Task item —
Look for "settings" in the listing below. Gather each line that contains it.

Dataset records —
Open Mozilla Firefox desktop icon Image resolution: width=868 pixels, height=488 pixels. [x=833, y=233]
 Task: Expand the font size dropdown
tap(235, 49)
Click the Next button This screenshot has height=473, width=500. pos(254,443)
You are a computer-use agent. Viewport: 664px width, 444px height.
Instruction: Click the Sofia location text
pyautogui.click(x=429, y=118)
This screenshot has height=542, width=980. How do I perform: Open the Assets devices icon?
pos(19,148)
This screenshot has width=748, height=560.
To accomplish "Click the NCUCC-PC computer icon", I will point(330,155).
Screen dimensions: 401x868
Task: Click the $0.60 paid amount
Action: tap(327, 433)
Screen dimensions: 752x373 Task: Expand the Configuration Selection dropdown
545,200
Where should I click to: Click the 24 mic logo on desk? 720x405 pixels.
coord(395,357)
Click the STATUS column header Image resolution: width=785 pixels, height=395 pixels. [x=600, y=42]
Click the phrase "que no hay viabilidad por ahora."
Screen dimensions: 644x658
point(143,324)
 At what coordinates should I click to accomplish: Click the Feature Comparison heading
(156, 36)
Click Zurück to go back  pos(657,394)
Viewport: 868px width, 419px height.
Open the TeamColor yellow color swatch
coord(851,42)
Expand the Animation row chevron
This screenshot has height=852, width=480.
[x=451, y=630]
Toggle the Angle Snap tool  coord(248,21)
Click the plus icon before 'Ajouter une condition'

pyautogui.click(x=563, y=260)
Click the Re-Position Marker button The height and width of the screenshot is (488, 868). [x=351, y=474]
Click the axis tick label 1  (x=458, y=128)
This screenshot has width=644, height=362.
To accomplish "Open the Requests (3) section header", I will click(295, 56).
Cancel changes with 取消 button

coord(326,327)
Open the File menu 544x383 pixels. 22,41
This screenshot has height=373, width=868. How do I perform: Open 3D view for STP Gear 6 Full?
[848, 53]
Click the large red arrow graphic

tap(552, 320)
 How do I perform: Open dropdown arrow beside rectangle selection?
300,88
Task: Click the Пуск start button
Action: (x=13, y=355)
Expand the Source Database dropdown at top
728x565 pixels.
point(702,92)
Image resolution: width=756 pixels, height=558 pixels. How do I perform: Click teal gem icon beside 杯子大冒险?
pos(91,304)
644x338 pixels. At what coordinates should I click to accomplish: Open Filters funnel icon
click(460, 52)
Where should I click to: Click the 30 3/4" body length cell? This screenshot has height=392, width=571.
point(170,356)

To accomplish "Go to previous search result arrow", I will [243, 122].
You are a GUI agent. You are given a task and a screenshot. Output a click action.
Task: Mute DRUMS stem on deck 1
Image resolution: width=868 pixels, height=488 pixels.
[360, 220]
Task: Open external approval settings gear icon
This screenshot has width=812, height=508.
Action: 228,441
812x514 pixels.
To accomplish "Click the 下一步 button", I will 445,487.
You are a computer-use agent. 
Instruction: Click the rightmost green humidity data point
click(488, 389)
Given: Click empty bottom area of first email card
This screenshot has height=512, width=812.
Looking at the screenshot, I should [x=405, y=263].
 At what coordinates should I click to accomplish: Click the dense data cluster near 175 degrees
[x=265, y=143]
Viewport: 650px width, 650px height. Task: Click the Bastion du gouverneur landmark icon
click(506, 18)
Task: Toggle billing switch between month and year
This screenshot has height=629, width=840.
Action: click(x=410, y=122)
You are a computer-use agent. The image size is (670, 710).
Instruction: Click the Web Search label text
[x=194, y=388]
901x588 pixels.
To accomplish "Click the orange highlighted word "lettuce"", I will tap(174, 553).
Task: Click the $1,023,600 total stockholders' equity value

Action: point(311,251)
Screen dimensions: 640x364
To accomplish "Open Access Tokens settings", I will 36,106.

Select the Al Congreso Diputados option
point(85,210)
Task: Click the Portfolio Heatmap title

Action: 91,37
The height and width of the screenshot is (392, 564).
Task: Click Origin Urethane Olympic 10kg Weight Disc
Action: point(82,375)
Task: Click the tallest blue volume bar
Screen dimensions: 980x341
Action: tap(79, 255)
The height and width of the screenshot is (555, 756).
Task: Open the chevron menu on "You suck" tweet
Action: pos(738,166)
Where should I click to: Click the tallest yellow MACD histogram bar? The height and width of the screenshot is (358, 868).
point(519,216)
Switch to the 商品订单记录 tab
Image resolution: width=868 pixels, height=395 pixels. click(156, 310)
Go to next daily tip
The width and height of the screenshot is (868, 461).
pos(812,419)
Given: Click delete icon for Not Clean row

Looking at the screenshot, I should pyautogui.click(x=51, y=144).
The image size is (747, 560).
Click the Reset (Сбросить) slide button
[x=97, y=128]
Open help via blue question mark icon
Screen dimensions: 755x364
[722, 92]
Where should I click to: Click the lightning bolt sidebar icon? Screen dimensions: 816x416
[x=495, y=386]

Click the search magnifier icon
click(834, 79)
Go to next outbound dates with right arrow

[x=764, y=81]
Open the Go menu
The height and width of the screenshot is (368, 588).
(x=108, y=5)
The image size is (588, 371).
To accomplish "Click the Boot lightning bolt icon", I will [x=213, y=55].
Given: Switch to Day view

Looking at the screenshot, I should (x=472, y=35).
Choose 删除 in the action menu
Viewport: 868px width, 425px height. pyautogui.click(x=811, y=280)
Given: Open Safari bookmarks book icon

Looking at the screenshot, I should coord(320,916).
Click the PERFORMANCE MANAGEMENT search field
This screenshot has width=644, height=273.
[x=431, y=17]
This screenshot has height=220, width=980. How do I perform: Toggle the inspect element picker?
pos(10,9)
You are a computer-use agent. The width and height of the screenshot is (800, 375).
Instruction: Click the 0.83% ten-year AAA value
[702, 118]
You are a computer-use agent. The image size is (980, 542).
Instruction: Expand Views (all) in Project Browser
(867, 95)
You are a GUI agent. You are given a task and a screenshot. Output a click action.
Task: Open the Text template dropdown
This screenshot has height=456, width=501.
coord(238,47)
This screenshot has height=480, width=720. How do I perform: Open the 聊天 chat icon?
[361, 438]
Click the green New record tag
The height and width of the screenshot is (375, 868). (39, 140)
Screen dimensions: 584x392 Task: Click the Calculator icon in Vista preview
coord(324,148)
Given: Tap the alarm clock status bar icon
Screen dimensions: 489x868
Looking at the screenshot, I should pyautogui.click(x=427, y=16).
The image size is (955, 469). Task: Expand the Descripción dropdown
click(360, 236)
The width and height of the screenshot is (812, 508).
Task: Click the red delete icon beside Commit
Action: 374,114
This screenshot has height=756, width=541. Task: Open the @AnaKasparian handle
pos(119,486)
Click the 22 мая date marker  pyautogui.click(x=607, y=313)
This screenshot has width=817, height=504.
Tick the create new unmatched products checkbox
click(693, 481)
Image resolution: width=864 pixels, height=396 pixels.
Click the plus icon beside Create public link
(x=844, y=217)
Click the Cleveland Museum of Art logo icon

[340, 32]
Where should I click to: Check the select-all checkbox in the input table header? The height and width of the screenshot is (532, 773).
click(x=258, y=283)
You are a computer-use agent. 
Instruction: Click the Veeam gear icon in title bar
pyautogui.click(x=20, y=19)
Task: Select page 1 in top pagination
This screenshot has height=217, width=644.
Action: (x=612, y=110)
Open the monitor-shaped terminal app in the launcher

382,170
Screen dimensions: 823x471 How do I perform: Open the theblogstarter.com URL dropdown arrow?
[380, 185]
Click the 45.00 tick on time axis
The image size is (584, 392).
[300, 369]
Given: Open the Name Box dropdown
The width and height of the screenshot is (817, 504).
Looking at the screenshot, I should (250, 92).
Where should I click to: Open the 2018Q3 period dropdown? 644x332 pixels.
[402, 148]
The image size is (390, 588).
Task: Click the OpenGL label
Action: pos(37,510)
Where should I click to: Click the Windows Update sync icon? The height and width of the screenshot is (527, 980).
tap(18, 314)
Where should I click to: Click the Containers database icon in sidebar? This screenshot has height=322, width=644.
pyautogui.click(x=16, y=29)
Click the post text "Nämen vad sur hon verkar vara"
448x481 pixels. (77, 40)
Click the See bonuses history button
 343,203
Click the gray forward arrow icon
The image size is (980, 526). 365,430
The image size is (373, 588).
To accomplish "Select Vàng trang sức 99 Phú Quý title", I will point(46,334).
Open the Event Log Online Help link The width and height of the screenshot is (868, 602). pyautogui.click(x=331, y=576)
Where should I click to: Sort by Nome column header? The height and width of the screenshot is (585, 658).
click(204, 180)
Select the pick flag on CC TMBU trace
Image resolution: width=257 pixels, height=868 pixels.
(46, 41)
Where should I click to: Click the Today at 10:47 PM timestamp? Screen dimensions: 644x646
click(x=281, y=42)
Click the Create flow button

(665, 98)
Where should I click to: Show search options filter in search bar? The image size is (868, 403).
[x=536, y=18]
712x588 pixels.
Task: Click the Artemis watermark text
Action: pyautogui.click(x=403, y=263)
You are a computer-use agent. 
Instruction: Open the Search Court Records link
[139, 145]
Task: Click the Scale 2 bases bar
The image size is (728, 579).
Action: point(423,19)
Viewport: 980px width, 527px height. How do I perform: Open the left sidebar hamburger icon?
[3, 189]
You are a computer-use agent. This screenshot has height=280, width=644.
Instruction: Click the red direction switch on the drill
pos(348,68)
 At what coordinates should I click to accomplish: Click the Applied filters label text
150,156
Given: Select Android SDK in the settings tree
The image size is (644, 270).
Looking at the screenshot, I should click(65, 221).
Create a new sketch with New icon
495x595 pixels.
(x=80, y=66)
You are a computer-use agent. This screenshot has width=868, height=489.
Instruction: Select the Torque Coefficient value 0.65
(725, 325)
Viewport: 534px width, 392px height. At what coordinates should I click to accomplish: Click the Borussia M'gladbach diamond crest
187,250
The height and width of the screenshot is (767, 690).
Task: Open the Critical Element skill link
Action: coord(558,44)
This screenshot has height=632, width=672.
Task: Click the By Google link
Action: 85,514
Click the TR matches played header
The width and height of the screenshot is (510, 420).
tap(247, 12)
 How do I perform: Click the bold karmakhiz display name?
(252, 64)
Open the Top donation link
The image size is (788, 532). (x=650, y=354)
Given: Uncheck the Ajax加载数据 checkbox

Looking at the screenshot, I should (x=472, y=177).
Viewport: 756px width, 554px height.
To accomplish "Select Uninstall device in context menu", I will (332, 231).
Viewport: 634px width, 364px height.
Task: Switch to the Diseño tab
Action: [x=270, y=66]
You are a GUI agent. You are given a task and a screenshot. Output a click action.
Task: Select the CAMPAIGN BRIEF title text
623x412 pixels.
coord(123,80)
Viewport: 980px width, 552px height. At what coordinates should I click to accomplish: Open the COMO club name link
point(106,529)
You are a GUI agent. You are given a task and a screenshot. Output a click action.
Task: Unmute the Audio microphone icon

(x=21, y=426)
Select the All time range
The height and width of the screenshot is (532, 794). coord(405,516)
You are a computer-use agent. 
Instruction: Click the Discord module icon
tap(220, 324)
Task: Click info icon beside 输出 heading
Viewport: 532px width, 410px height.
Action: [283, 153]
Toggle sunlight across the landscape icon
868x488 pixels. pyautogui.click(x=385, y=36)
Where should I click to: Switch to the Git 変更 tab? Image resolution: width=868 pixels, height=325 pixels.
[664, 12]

Expected answer —
Task: Open external approval settings gear icon
To accomplish "Open Access Tokens settings", I will 36,106.
Given: Select Android SDK in the settings tree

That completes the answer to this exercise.